:: Passage ::
####################

Having seen the Fifth U.S. Circuit Court of Appeals overturn its 2012 D.R. Horton decision that barred mandatory pre-employment agreements requiring workplace disputes to be arbitrated individually, and under which employees were forced to waive class actions, the NLRB doubled down.
It rejected the Fifth Circuit's reasoning in issuing another Board decision, Murphy Oil USA Inc., and backed its original D.R. Horton interpretation. The Fifth Circuit fired back by sticking to its position, and overturned Murphy Oil on Oct. 26. (Cites and links to PDF downloads of the Board decisions and the full Fifth Circuit opinions appear in the accompanying box on page 13.)
Getting swatted down again in the Fifth Circuit couldn't have been a surprise to the NLRB. The agency was ready. Its actions last year appear to have revealed a Board strategy to get to the nation's top court for final vindication of its position, and end the controversy over the relationship between class waivers and arbitration in the workplace.
The NLRB was a party in the Fifth Circuit cases, and could have filed a petition for certiorari with the U.S. Supreme Court to have those decisions overturned. It chose not to do so in D.R. Horton, and has asked for an en banc rehearing before the full circuit court in Murphy Oil.
Still, a bigger plan appears to be in place. First, in early November, a week after the Fifth Circuit rejected the Board's Murphy Oil decision, the NLRB filed its first amicus brief backing its original reasoning in Murphy Oil, derived from D.R. Horton, in another employment arbitration class waiver case.
The case, Morris v. Ernst & Young LLP, No. 13-16599, in the Ninth U.S. Circuit Court of Appeals in San Francisco, may be the one the Board rides to a Supreme Court hearing.
But that's not all. Suddenly, last month, the NLRB issued two more decisions on the first day of December, striking arbitration agreements with class action waivers. Those cases come from Tampa, Fla., and Denver, and bring at least the potential of court challenges by the employers affected in new federal circuit courts.
The two cases were just the tip of the iceberg. Before 2015 closed, the NLRB had issued at least 16 more decisions on the same subject, all finding against employers' ADR and/or class waiver practices. The new NLRB decisions strongly reassert the Board's Murphy Oil and D.R. Horton decisions, and attack the Fifth Circuit's rejection.
The effect of the back and forth is that the Fifth Circuit set down the law—mandatory class waivers are fine and individual arbitrations are enforceable for employment disputes—in its jurisdiction, while the NLRB continues to have the power to interpret the NLRA as it sees fit. The Fifth Circuit is based in New Orleans and covers Louisiana, Mississippi, and Texas.
The Morris amicus brief used the NLRB's decisions in D.R. Horton and Murphy Oil to ask the appeals court to rule on behalf of a white-collar plaintiff who wanted to join with other executives to file a class suit, and distinguishes the reasoning of the Fifth Circuit and another court that has rejected the Board's position.

####################

:: Data section ::
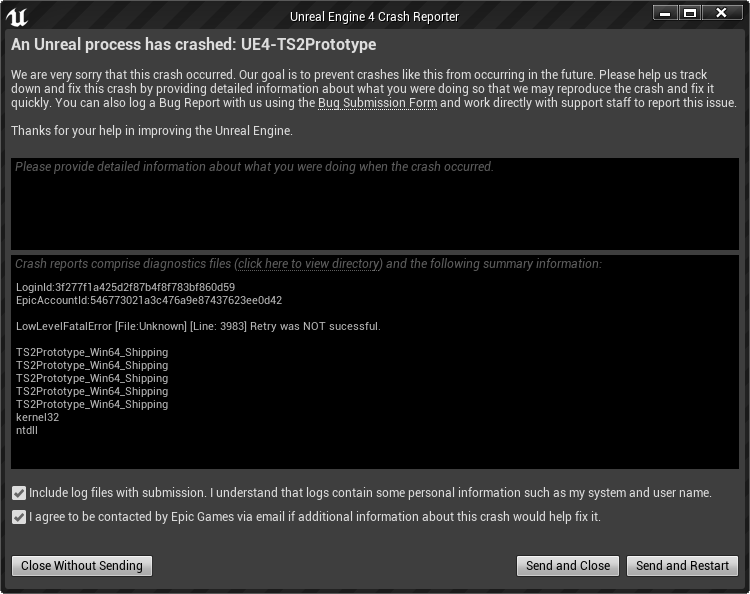Click the LoginId line in summary
750x594 pixels.
coord(125,287)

####################

:: Directions for this task ::
Using the passage about the NLRB and class action waivers, decide whether each statement agrees with it. Answer yes or no and quote the words that settle it. 1. The NLRB filed a petition for certiorari with the U.S. Supreme Court in D.R. Horton. 2. The Fifth Circuit covers Louisiana, Mississippi, and Texas. 3. By the end of 2015, the NLRB had issued fewer than ten more decisions on the same subject.

:: In response ::
1. No: "It chose not to do so in D.R. Horton"
2. Yes: "covers Louisiana, Mississippi, and Texas"
3. No: "the NLRB had issued at least 16 more decisions on the same subject"